On Friday, Mexico agreed to rapidly expand an asylum program and deploy security forces to stem the flow of illegal Central American migrants. This averted a tariff war with the United States.

The Mexican peso rose nearly 2% to 19.24 pesos per dollar after trading resumed for the first time following Friday’s migration agreement.

The news that tariffs on Mexico will now be averted is the main reason the dollar had a good bounce overnight, said Richard Franulovich, head of FX strategy at Westpac Banking Corp in New York.

The U.S.-China trade war and worries that U.S. President Donald Trump will slap tariffs on Japan and Europe should keep investors averse to loading up on riskier assets.

I think the market psyche has been rattled and this is increasingly going to be a headwind for sentiment, said Franulovich. There is still the outstanding issue with China, and on top of that many other countries that are in his cross hairs.

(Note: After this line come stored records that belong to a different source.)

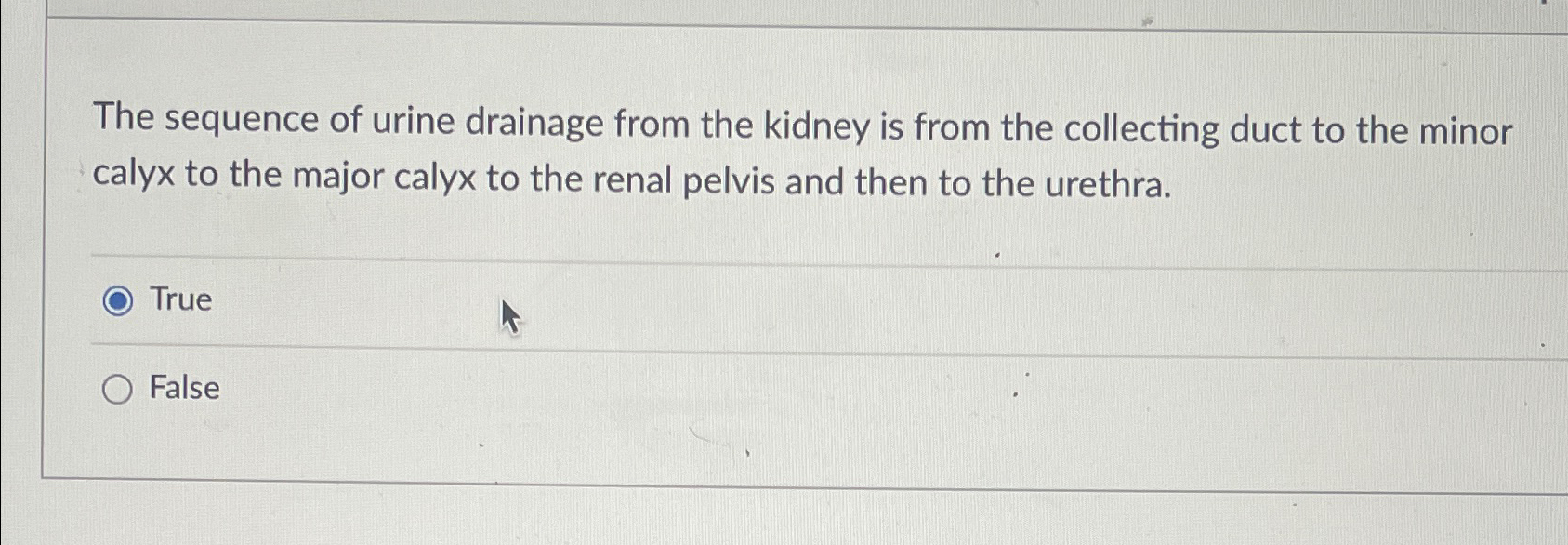Screen dimensions: 1568x545
Task: Click the True answer label
Action: (179, 299)
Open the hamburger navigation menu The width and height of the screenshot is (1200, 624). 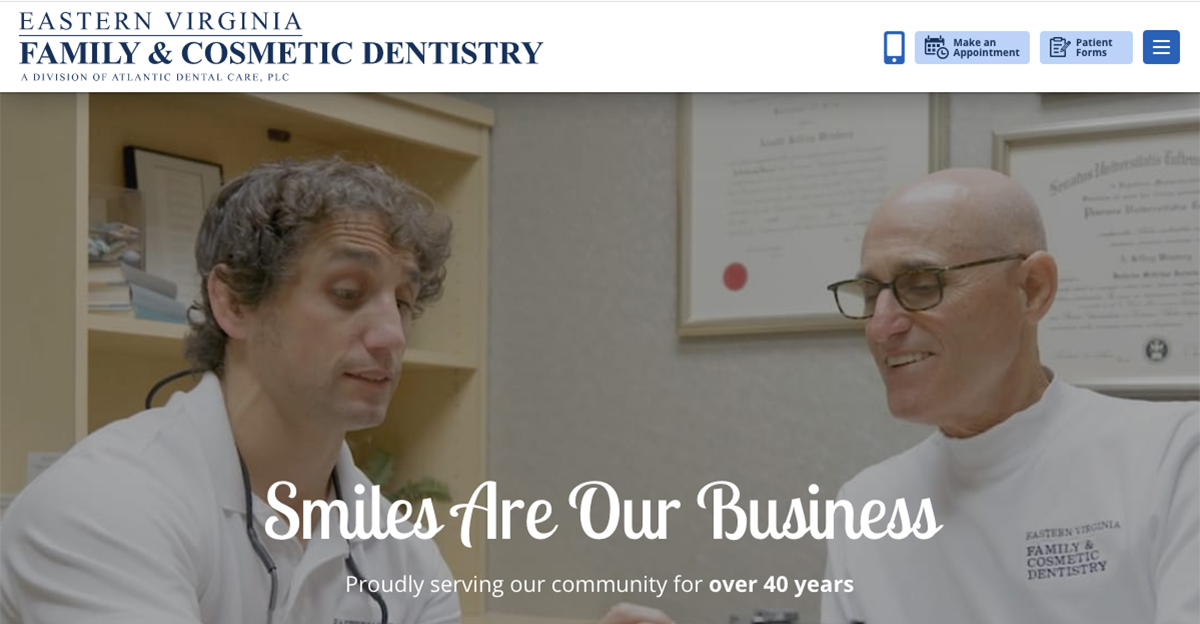[x=1161, y=47]
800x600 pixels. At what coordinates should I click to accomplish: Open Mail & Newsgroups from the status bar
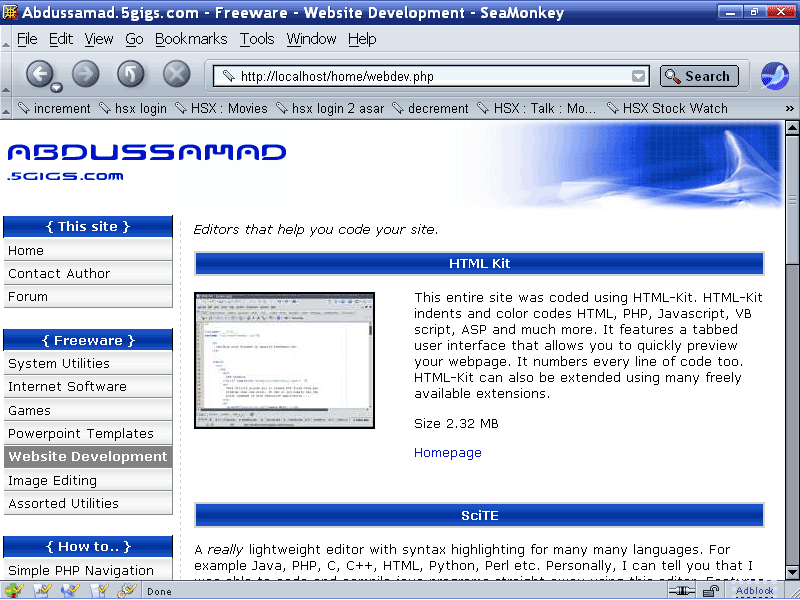[x=43, y=591]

On Monday, Trump said he believed China will make a trade deal with Washington. He also said China devalues its currency, which creates an uneven playing field, and criticized the Fed’s failure to quickly lower U.S. interest rates as “destructive.”

The euro dipped after two sources familiar with the ECB’s policy discussions said on Sunday that a rate cut was firmly in play if the bloc’s economy stagnates again after expanding by 0.4% in the first quarter. The single currency rocketed last week after the ECB said rates would stay “at their present levels” until mid-2020 instead of hinting at rate cuts as some expected.

The yen shed 0.3% to 108.65 after earlier hitting its weakest since late May, though it remains more than 3% stronger than its levels of April. Investors also sold the Swiss franc .

China’s yuan brushed its lowest since late November after weak import data reignited worries about slowing domestic demand. The offshore rate was slightly lower at 6.9532 yuan per dollar but held above Friday’s 2019 low.

Sterling was caught by the dollar’s recovery and a surprise 0.4% contraction in British gross domestic product in April. The pound fell 0.24% to $1.1304.